▸ **TASK GOAL**: Reproduce the following lines verbatim, preserving every character, space, and line break.
───
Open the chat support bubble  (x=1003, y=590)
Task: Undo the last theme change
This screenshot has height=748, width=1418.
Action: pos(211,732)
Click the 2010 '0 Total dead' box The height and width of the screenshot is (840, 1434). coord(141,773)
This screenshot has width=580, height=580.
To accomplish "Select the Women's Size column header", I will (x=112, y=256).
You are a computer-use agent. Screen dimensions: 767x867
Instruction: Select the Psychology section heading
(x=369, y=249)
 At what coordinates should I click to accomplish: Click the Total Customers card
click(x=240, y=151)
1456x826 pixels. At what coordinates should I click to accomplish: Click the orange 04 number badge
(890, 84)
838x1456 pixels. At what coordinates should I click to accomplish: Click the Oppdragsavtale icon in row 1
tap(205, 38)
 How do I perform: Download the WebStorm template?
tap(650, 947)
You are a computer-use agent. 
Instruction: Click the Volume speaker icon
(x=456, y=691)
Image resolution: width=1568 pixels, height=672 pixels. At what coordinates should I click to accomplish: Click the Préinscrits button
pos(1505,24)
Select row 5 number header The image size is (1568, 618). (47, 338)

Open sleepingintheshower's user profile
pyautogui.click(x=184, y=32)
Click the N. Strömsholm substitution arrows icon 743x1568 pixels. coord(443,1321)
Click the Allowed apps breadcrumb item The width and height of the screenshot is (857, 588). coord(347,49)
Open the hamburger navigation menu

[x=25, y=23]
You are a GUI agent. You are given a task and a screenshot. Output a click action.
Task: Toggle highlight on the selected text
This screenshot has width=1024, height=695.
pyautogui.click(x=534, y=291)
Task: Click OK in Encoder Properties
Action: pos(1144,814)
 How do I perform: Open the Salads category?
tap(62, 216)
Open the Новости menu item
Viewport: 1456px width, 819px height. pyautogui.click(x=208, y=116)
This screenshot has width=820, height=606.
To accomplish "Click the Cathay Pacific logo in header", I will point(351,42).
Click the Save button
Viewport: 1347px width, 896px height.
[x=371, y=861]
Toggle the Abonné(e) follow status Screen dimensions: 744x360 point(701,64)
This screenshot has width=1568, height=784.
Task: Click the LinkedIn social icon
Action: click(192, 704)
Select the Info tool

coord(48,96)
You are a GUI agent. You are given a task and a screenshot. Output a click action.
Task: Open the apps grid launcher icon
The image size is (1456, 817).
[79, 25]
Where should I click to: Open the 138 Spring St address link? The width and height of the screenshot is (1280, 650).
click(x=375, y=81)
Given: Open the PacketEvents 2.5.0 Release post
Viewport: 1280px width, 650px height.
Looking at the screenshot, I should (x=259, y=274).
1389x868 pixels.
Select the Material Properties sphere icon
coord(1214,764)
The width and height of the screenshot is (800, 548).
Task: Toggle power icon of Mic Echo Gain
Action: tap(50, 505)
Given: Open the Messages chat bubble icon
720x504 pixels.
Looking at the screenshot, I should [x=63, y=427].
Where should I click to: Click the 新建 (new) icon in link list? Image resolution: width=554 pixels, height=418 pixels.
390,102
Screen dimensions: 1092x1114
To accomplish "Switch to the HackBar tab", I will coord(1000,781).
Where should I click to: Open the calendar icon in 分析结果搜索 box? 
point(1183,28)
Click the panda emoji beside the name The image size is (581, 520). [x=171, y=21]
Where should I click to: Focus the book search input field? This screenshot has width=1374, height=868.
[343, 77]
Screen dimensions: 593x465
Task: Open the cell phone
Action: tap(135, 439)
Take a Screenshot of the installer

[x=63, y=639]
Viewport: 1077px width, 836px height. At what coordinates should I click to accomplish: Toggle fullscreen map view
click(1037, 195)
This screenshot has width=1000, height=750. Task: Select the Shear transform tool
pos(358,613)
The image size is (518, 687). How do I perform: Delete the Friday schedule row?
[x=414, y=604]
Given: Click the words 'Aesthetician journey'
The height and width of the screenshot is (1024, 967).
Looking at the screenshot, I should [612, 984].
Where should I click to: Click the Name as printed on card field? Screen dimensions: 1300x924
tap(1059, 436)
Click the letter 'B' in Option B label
───
▸ **RESPONSE TO THE EXERCISE**:
Open the chat support bubble  (x=1003, y=590)
Task: Undo the last theme change
This screenshot has height=748, width=1418.
Action: pos(211,732)
Click the 2010 '0 Total dead' box The height and width of the screenshot is (840, 1434). coord(141,773)
This screenshot has width=580, height=580.
To accomplish "Select the Women's Size column header", I will (x=112, y=256).
You are a computer-use agent. Screen dimensions: 767x867
Instruction: Select the Psychology section heading
(x=369, y=249)
 At what coordinates should I click to accomplish: Click the Total Customers card
click(x=240, y=151)
1456x826 pixels. At what coordinates should I click to accomplish: Click the orange 04 number badge
(890, 84)
838x1456 pixels. At what coordinates should I click to accomplish: Click the Oppdragsavtale icon in row 1
tap(205, 38)
 How do I perform: Download the WebStorm template?
tap(650, 947)
You are a computer-use agent. 
Instruction: Click the Volume speaker icon
(x=456, y=691)
Image resolution: width=1568 pixels, height=672 pixels. At what coordinates should I click to accomplish: Click the Préinscrits button
pos(1505,24)
Select row 5 number header The image size is (1568, 618). (47, 338)

Open sleepingintheshower's user profile
pyautogui.click(x=184, y=32)
Click the N. Strömsholm substitution arrows icon 743x1568 pixels. coord(443,1321)
Click the Allowed apps breadcrumb item The width and height of the screenshot is (857, 588). coord(347,49)
Open the hamburger navigation menu

[x=25, y=23]
You are a GUI agent. You are given a task and a screenshot. Output a click action.
Task: Toggle highlight on the selected text
This screenshot has width=1024, height=695.
pyautogui.click(x=534, y=291)
Task: Click OK in Encoder Properties
Action: pos(1144,814)
 How do I perform: Open the Salads category?
tap(62, 216)
Open the Новости menu item
Viewport: 1456px width, 819px height. pyautogui.click(x=208, y=116)
This screenshot has width=820, height=606.
To accomplish "Click the Cathay Pacific logo in header", I will point(351,42).
Click the Save button
Viewport: 1347px width, 896px height.
[x=371, y=861]
Toggle the Abonné(e) follow status Screen dimensions: 744x360 point(701,64)
This screenshot has width=1568, height=784.
Task: Click the LinkedIn social icon
Action: click(192, 704)
Select the Info tool

coord(48,96)
You are a GUI agent. You are given a task and a screenshot. Output a click action.
Task: Open the apps grid launcher icon
The image size is (1456, 817).
[79, 25]
Where should I click to: Open the 138 Spring St address link? The width and height of the screenshot is (1280, 650).
click(x=375, y=81)
Given: Open the PacketEvents 2.5.0 Release post
Viewport: 1280px width, 650px height.
Looking at the screenshot, I should (x=259, y=274).
1389x868 pixels.
Select the Material Properties sphere icon
coord(1214,764)
The width and height of the screenshot is (800, 548).
Task: Toggle power icon of Mic Echo Gain
Action: tap(50, 505)
Given: Open the Messages chat bubble icon
720x504 pixels.
Looking at the screenshot, I should [x=63, y=427].
Where should I click to: Click the 新建 (new) icon in link list? Image resolution: width=554 pixels, height=418 pixels.
390,102
Screen dimensions: 1092x1114
To accomplish "Switch to the HackBar tab", I will coord(1000,781).
Where should I click to: Open the calendar icon in 分析结果搜索 box? 
point(1183,28)
Click the panda emoji beside the name The image size is (581, 520). [x=171, y=21]
Where should I click to: Focus the book search input field? This screenshot has width=1374, height=868.
[343, 77]
Screen dimensions: 593x465
Task: Open the cell phone
Action: tap(135, 439)
Take a Screenshot of the installer

[x=63, y=639]
Viewport: 1077px width, 836px height. At what coordinates should I click to accomplish: Toggle fullscreen map view
click(1037, 195)
This screenshot has width=1000, height=750. Task: Select the Shear transform tool
pos(358,613)
The image size is (518, 687). How do I perform: Delete the Friday schedule row?
[x=414, y=604]
Given: Click the words 'Aesthetician journey'
The height and width of the screenshot is (1024, 967).
Looking at the screenshot, I should [612, 984].
Where should I click to: Click the Name as printed on card field? Screen dimensions: 1300x924
tap(1059, 436)
Click the letter 'B' in Option B label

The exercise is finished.